Stay Home, Stay Safe. Such life-assuring statements gained traction and became a common parlance for us all. But for others, especially women, it insinuates to endure the nagging pressure from their perpetrators. A non-governmental organization working for women empowerment, compiled and released a report about the domestic violence that was exacerbated due to the lockdown in 2020. The 56 page report namely,"Grappling with the shadow Pandemic: Women's Groups and Domestic Violence in India" affirms all the societal ills that it's victims struggle with and to provide a slew of solutions for the government to thwart any such similar situations from arising in the future.
Like almost everyone across India, women too lost their jobs, got separated from their near and dear ones, saw their salaries getting slashed due to the imposition of the harum-scarum lockdown. But what one could not foresee was the tremendous amount of burden on the shoulders of women with increasing household work amid the nagging demands from their family members; the corollary of which resulted in domestic violence.
Stories from the report suggest that domestic violence ranged from verbal abuse to the diabolical physical and sexual abuse.

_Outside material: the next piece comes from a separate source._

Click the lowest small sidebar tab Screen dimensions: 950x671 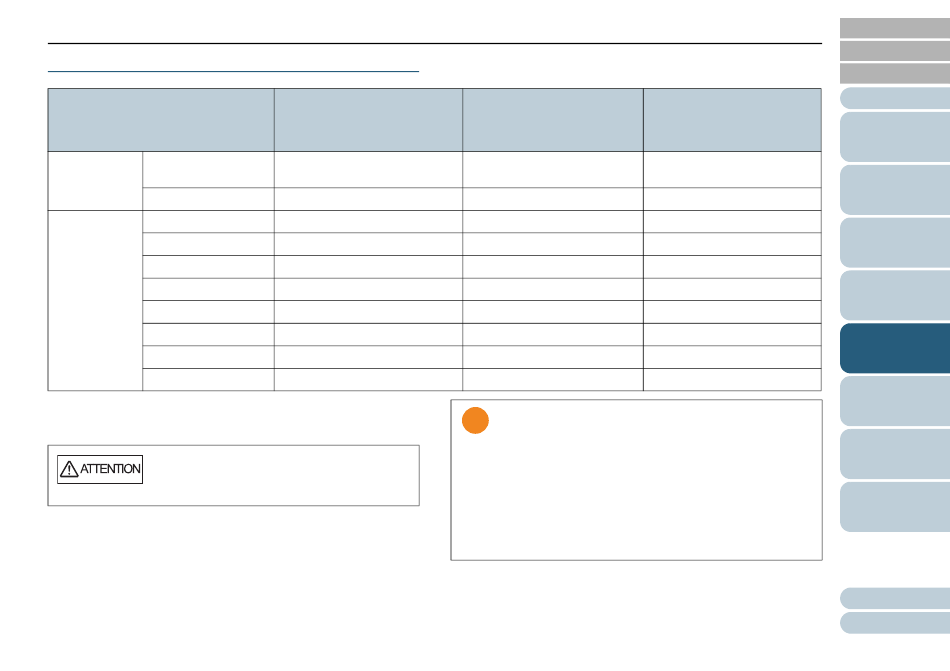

Domestic Violence was also witnessed in some transgender and Dalit communities.
The report is meticulous, directive and proffers a blueprint to effectively approach such sensitive problems and to expunge them along their roots.
It all started in the benign form of emotional overload initially, when frustration levels reached a new high due to being cooped up within the four walls;all the pent-up emotions being released upon women. Such was women's desperation that they could not reach for help. The North-East Network, a women's organisation from Northeast India remarks that 'The pandemic has rebuilt itself on the existing inequalities. There has always been a social bias and the pandemic reinvented, rebuilt on such biases resulting in double trouble for women'.

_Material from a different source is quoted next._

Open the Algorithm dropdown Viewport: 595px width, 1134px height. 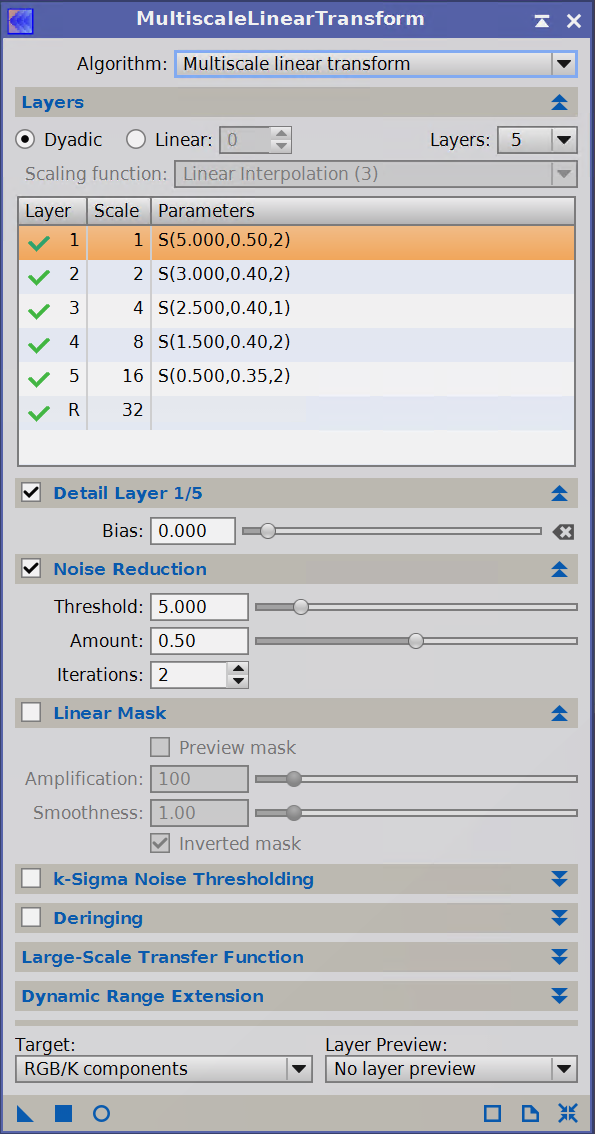click(x=376, y=64)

In some cases, the active field workers and activists could not contact many of those who were facing any such problems due to the unavailability of resources. Some did not even possess a mobile phone of their own. Even those who possessed them were petrified to talk about their problems openly because of the spectre of their perpetrators looming large and the apprehension of being abandoned by their family members.

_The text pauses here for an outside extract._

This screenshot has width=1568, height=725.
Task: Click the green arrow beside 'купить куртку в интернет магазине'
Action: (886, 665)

Calling domestic violence a 'parallel pandemic', the report says: 'The UN Women compiled data from different parts of the world during the pandemic. Around 243 million women and girls between the ages 15-49 years bore the brunt of violence in 2020.
All such factual data is further established and invigorated by the anecdotal evidence surfacing from the ground. According to the National Commission for Women(NCW), there was a 2.5 times increase in cases of domestic violence registered between February 27 and May 31. In the period between April and May, of all the cases registered, almost 47.2 percent cases were of domestic violence. In some places, some local organisations were created to help women to escape from such menacing threats. Wards and shelters sprawled up but the admission in them was a complicated process owing to the covid scare all over the place. Several SOPs and modus operandi followed by various organisations to some extent did a positive job in mitigating such problems, albeit only after some damage had been inflicted.
The report opens up about the litany of encumbrances that women and other sections are facing almost on a daily basis which often are overlooked by one and all. The report also provides a blueprint and guidelines for states and the centre to fall back on in order to defang such ills. Such sensitive issues require concerted efforts, state intervention and collaboration among the various sinews of the civil society to mark a significant change. Departments, the likes of ASHA workers could be mobilized to play a more responsible role in order to ensure the basic rights of women are protected.
Basic amenities and avenues must be available to the victims and survivors at ease by creating protocols and allocating space for women to discuss such issues in space of proper redresell in case needed. A joint public participation is also a prerequisite for creating a social order beneficial to everyone one. It's in this spirit that we say, 'we need to prepare today, to hope for a better tomorrow'.